**What you need to do:**
Starting at the line that contains "Task: Click the 立即使用 button to redeem points", copy every line through the end of the records below exactly as written, leaving out pictures.

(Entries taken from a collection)
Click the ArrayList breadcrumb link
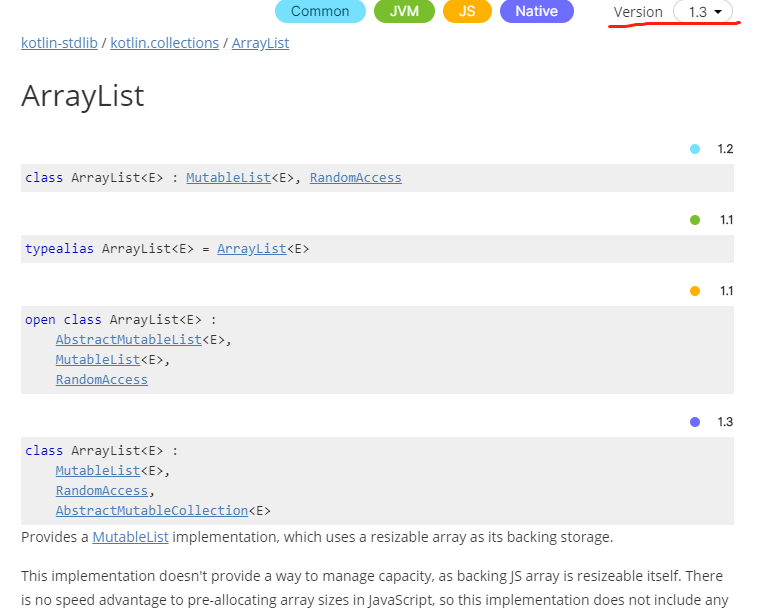 point(260,43)
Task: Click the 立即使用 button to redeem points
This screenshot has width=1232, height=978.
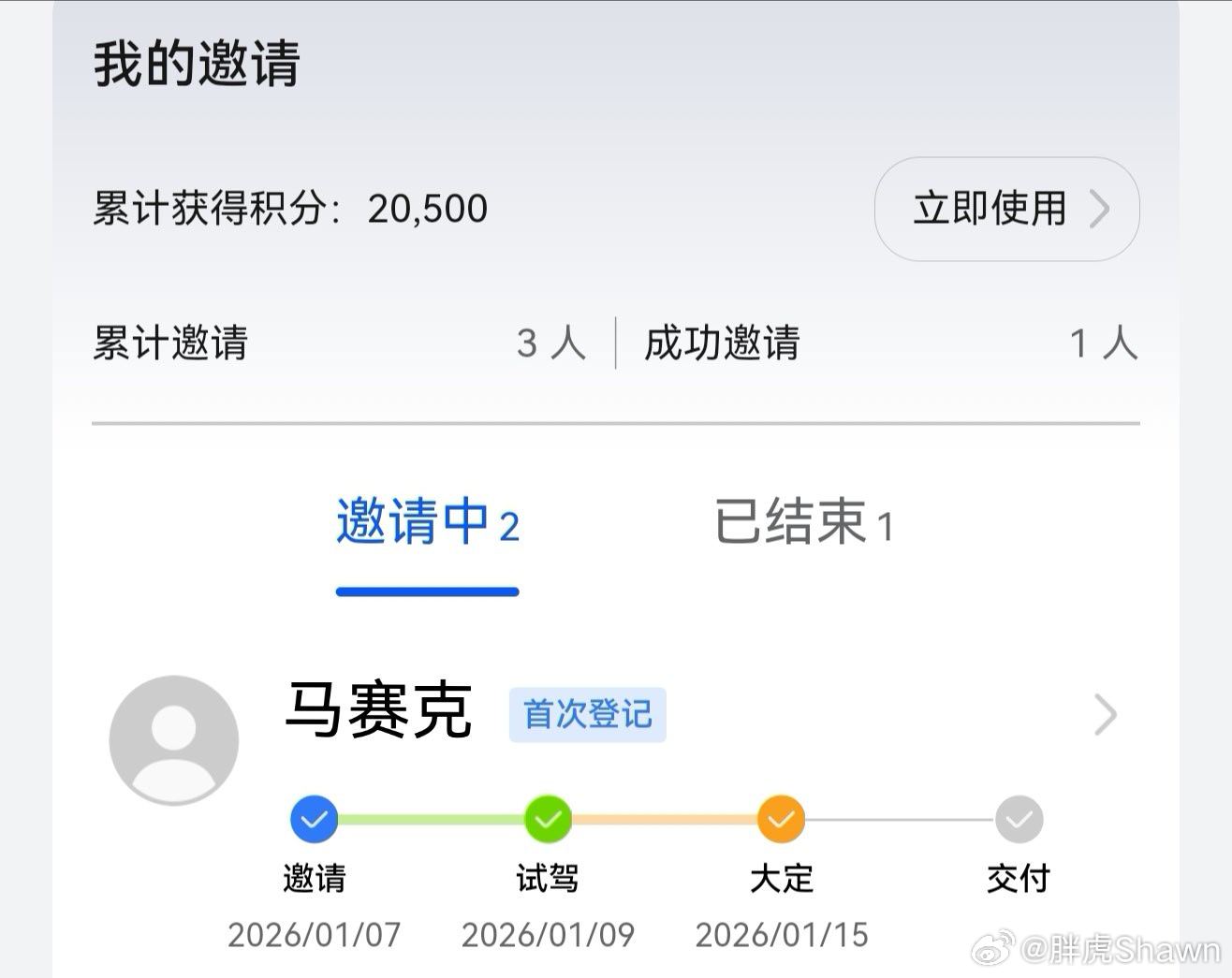Action: click(991, 210)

**Completed exercise:**
Task: Click the 立即使用 button to redeem points
This screenshot has width=1232, height=978.
Action: click(991, 210)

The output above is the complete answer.